--- PAGE EXTRACT Enclosed Below ---

Tanks onboard the Karmol LNGT Powership Asia floating storage and regasification unit (FSRU), operated by Karpowership, viewed from the ship's bridge whilst docked at Cape Town port in Cape Town, South Africa, on Tuesday, April 19, 2022.

Liquefied natural gas (LNG) buyers in Asia are already busy securing cargoes for winter, indicating that competition in a tight market may lead to a further jump in prices.

India’s Gujarat State Petroleum Corp. this month purchased spot LNG shipments for winter delivery at a 20% premium to summer prices. Meanwhile Korea Gas Corp., one of the world’s top buyers of the chilled gas, has said it’s considering boosting supply for winter and Japan’s government seeks to strengthen its involvement in procuring fuel from overseas.

The moves by the importers, which normally stock up for the peak winter season over summer, may amplify concerns that demand will outstrip supply as Europe increasingly taps the seaborne market to reduce its reliance on pipeline gas from Russia. North Asia LNG futures for December and January jumped to a two-month high last week, while spot market prices that have come off March’s record highs are still more than triple their five-year average.

--- End of Enclosed PAGE EXTRACT ---
--- EXTRACTED MATERIAL Enclosed Below ---

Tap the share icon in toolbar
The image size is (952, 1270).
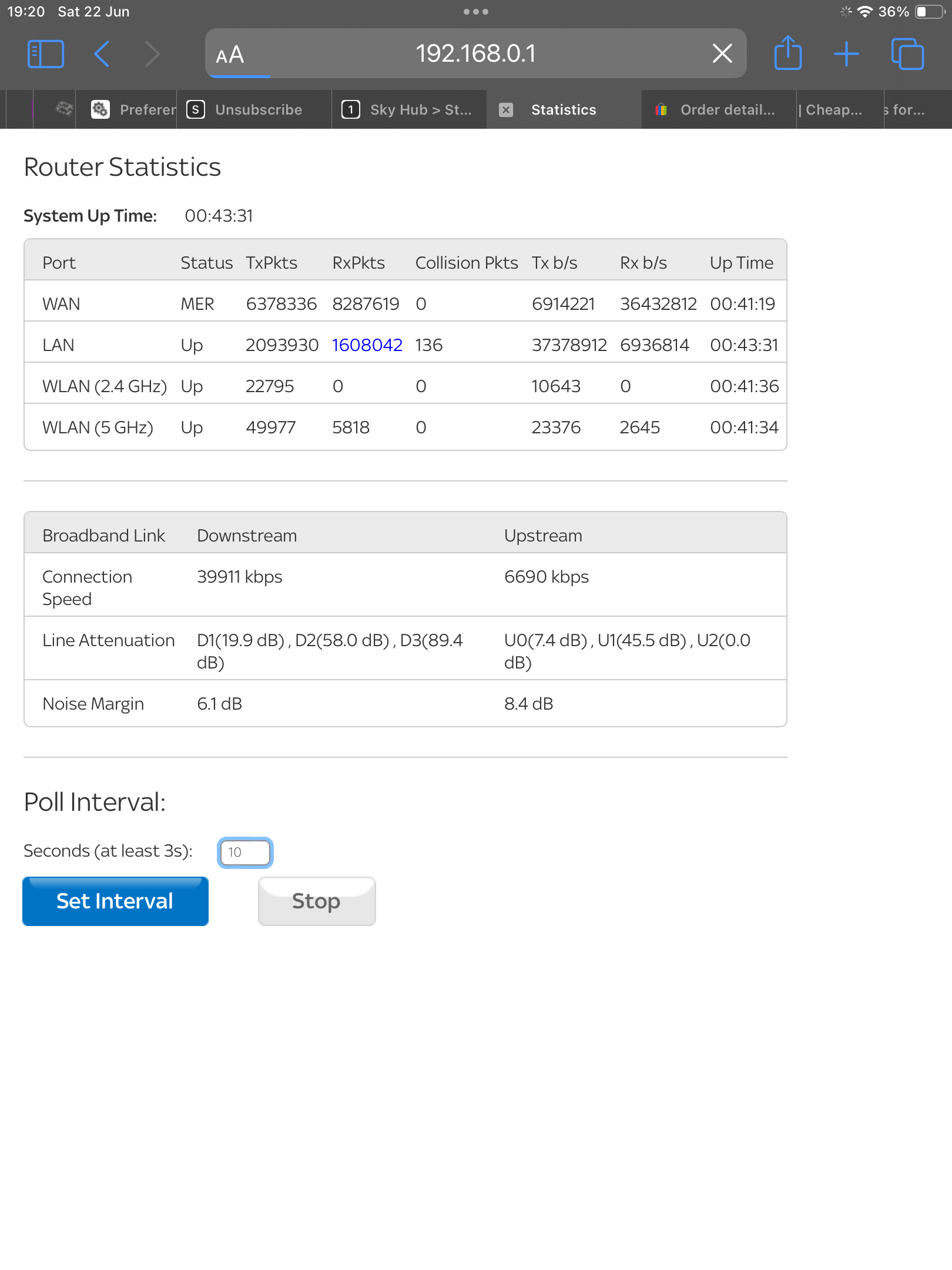pyautogui.click(x=787, y=54)
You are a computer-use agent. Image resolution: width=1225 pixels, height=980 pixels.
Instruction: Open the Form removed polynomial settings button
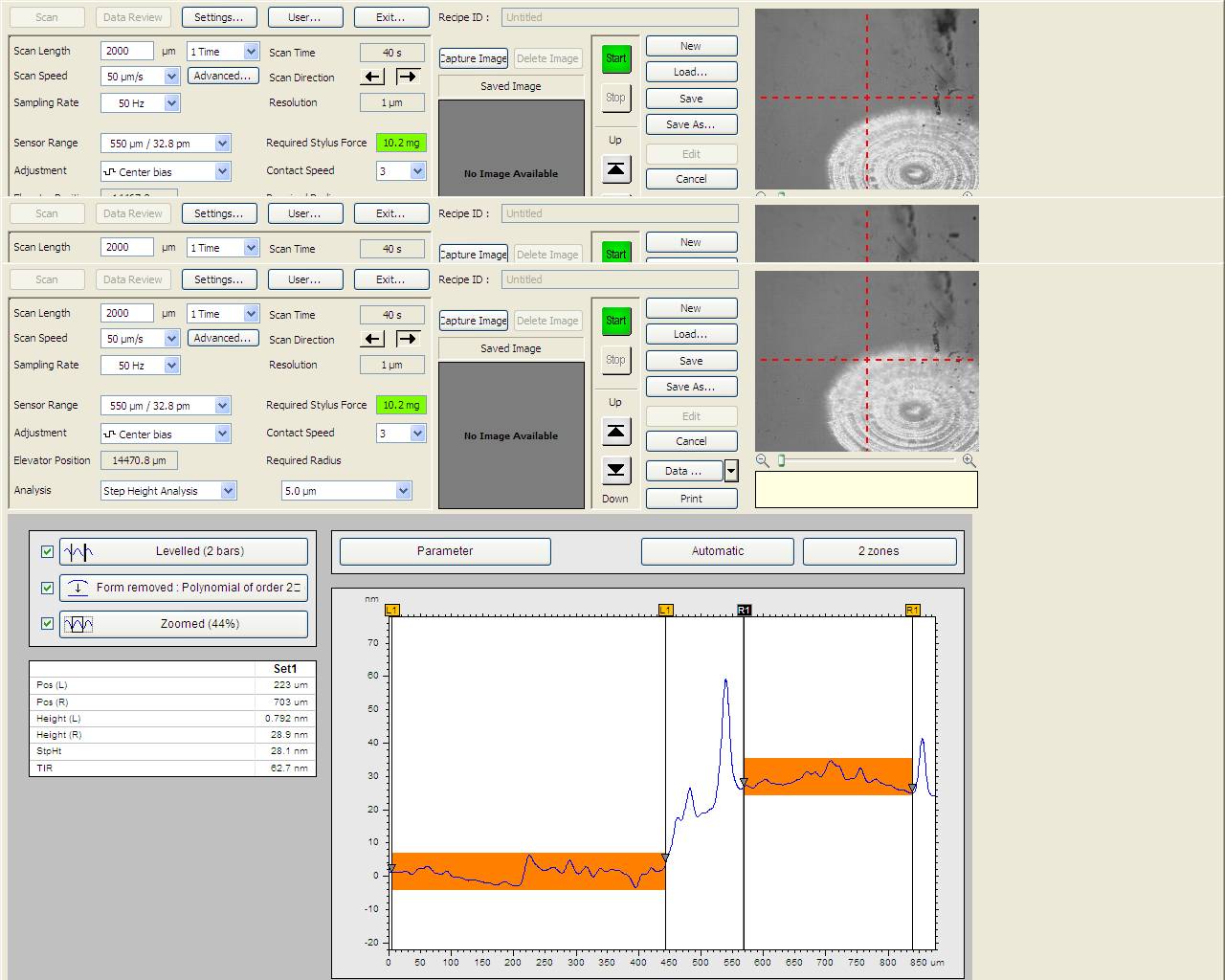pyautogui.click(x=184, y=588)
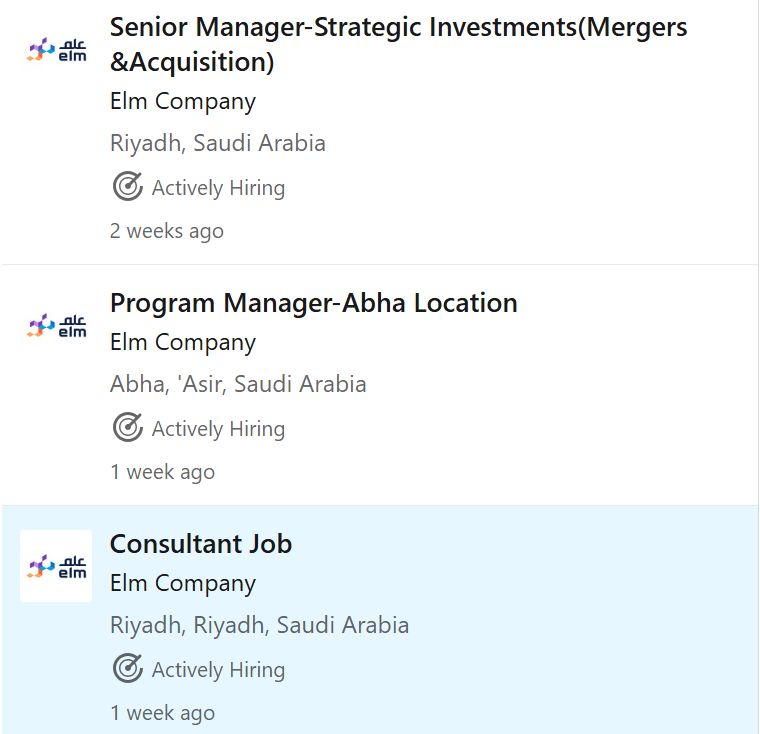Click 1 week ago in highlighted Consultant listing
Screen dimensions: 760x734
pos(162,713)

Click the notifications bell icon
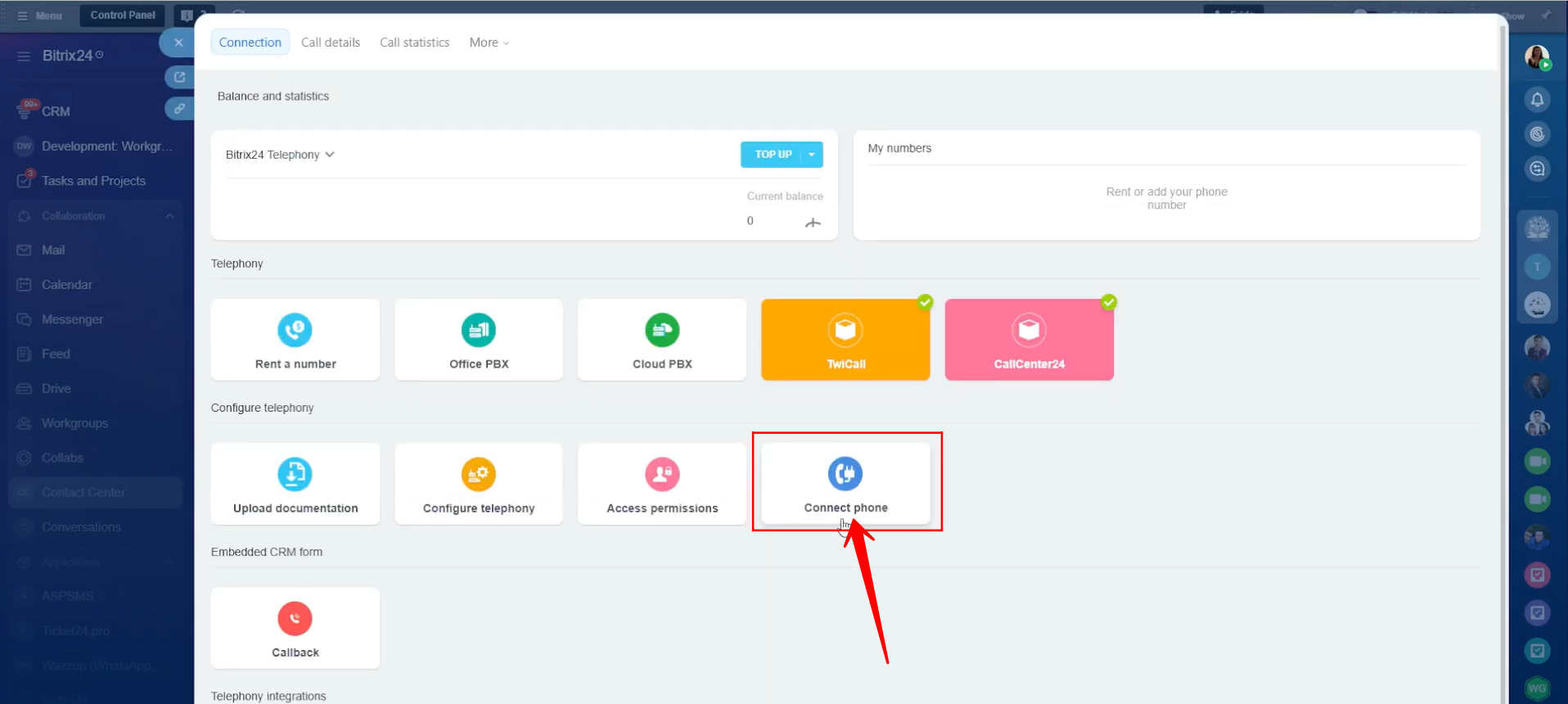[1537, 100]
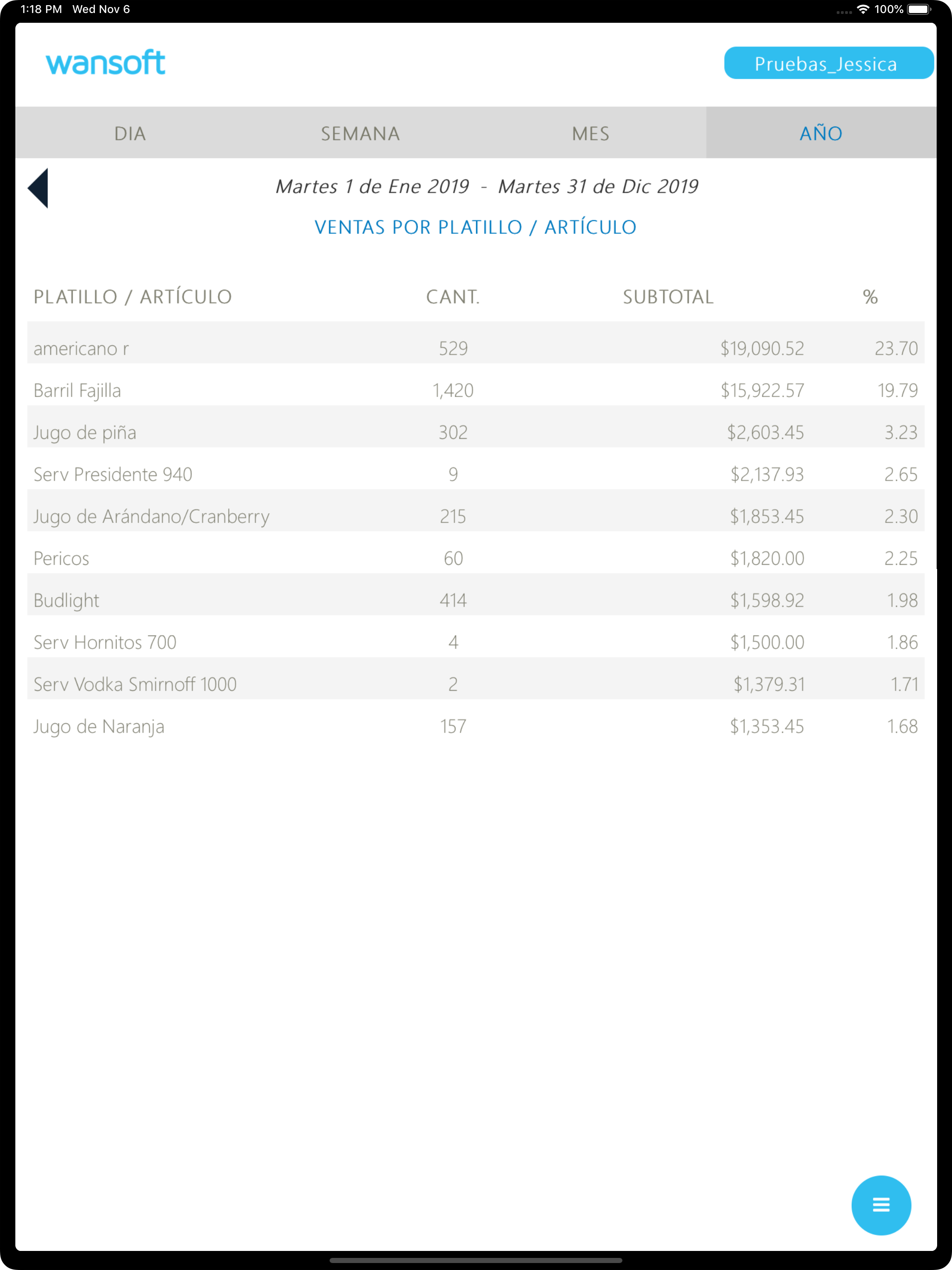Switch to the MES tab
952x1270 pixels.
(591, 133)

--- End of Enclosed EXTRACTED MATERIAL ---

EXERCISE DETAILS:
Continue the passage on Asian LNG buyers securing winter cargoes, picking up right after its final sentence.

REPLY TO THE TASK:
“LNG prices remain well above where they normally are, even adjusting for higher crude oil prices,” Sanford C. Bernstein analysts including Neil Beveridge said Wednesday in a note. “We expect this to be a lull before what looks like a tough winter ahead for consumers.”

Spot prices will likely rise above $30 per million British thermal units by the end of the year, from the current mid-$20s range, according to Bernstein. Costs will remain high over the next two years, assuming there is no global recession, as a result of the war in Ukraine and an underinvestment in new supply, according to the analysts.

China, the world’s biggest importer, cut deliveries by about a fifth in the first half of the year after measures to curb a Covid-19 outbreak curbed fuel demand. While Chinese importers haven’t yet started buying spot cargoes for winter, Bernstein said it expects demand in the nation to rebound as virus restrictions are removed.